▽

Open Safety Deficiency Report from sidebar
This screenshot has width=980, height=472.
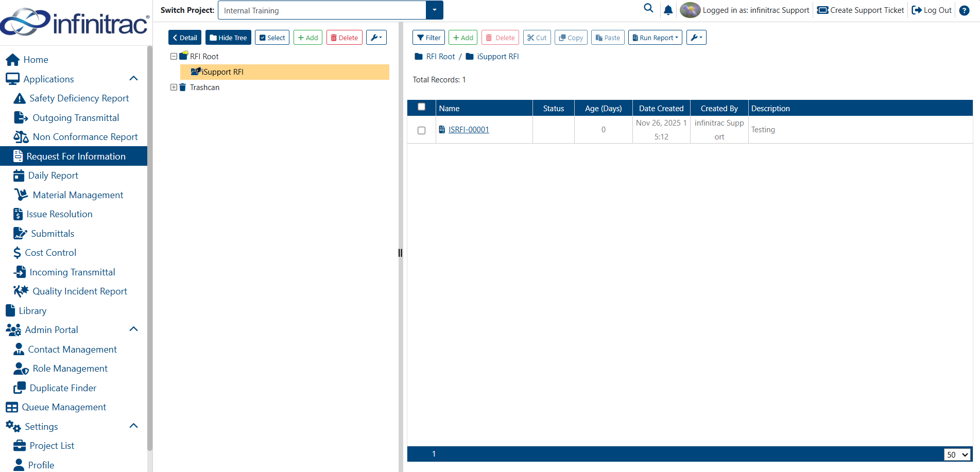79,98
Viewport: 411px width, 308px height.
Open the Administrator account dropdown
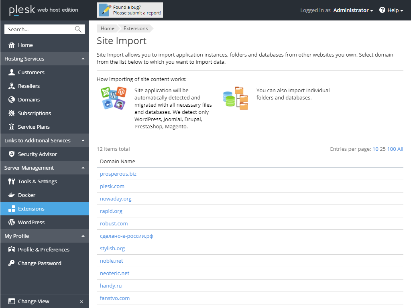coord(353,10)
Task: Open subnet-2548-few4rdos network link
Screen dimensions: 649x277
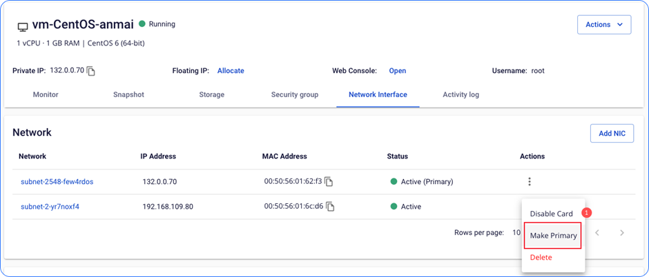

△

Your assignment: The response should repeat each record precisely and contain no pictures.

Response area:
Open Safety Deficiency Report from sidebar
This screenshot has width=980, height=472.
79,98
Viewport: 411px width, 308px height.
Open the Administrator account dropdown
coord(353,10)
Task: Open subnet-2548-few4rdos network link
Screen dimensions: 649x277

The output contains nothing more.